そのことは、この『Ⅰ』に収録されたシングル3曲「魔女」(1985年、オリコン最高1位)、「夜明けのMEW」(1986年7月、同2位)、「木枯しに抱かれて」(1986年11月、同3位)のヒットですでに実証されていた。また小泉自身も “ホントはスロー、ミディアムテンポの曲が好きなんです。自分の声にも合っていると思う” と語っている。本アルバムはまさに、小泉が歌手としても成長した1987年を締めくくるのにふさわしい1枚だった。
アルバム「今日子の清く楽しく美しく」のラストを飾った「風のファルセット」
全体の構成だが、全14曲中、シングルA面曲は5曲。他の9曲はアルバム曲とシングルB面曲・未発表曲で “ヒット曲以外にも聴かせる曲はいっぱいありますよ” という制作側の自信が窺える。正直、どの曲についても書きたいことがいろいろあるのだが、長くなるので、ここは泣く泣く曲を絞ろう。
7曲目「風のファルセット」は、康珍化&都倉俊一コンビの作品。アルバム『今日子の清く楽しく美しく』(1986年)のラストを飾る曲だ。「なんてったってアイドル」(1986年11月、オリコン最高1位)を収録したアルバムだが、アナログ盤ではハッチャケたA面の “IDOL SIDE” に対して、B面は “ARTIST SIDE” と銘打ち、聴かせる曲が並んでいる。その “ARTIST SIDE” のトリがこの曲だ。

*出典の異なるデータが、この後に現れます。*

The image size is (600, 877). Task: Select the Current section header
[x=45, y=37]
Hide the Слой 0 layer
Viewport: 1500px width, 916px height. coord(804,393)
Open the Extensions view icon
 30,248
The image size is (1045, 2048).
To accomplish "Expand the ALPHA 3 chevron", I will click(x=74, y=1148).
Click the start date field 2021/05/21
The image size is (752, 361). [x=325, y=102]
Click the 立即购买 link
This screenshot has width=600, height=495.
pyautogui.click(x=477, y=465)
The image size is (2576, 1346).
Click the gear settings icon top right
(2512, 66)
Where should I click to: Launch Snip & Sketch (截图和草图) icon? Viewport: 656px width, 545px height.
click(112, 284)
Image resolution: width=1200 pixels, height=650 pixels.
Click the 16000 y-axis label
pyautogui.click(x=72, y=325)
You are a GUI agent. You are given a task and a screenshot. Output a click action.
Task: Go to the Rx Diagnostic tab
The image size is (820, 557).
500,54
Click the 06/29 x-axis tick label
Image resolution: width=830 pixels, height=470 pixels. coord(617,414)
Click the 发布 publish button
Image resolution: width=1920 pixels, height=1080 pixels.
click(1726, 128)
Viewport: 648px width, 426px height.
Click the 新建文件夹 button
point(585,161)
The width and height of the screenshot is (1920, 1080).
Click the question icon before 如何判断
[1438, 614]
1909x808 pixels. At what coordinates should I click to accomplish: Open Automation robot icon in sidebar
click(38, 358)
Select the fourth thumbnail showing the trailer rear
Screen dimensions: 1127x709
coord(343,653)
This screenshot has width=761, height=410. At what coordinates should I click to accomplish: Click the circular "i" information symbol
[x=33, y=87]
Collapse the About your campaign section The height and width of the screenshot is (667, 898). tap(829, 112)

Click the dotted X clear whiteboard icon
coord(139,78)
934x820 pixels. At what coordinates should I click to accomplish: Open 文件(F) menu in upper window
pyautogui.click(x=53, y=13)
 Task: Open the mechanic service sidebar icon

彼氏に “(自分も知っている)他の子を抱いた” と告げられる歌で、女性にとってはまことにキツいシチュエーションだ。「♪最後まで 胸の奥に しまってて 欲しかった」と辛い心中をチラリ。「♪一度だけ 許したけれど」と気持ちの整理はついたのかと思いきや、「♪だけど愛は 泣いているの 風のファルセット」。
そう、彼氏の前では “もう、そういうことはしないでね” と気丈に振る舞っているけれど、心の中では号泣しているのだ。だが曲調は明るく軽快なので、つまり表現力を要求される曲だが、キョンキョンの歌いっぷりはみごと! 相手の男に “こんないい子を泣かすんじゃないよ!” とひとこと言いたくなってくる。最後に入っている「だけど 愛は泣いているの…」という台詞が印象的だ。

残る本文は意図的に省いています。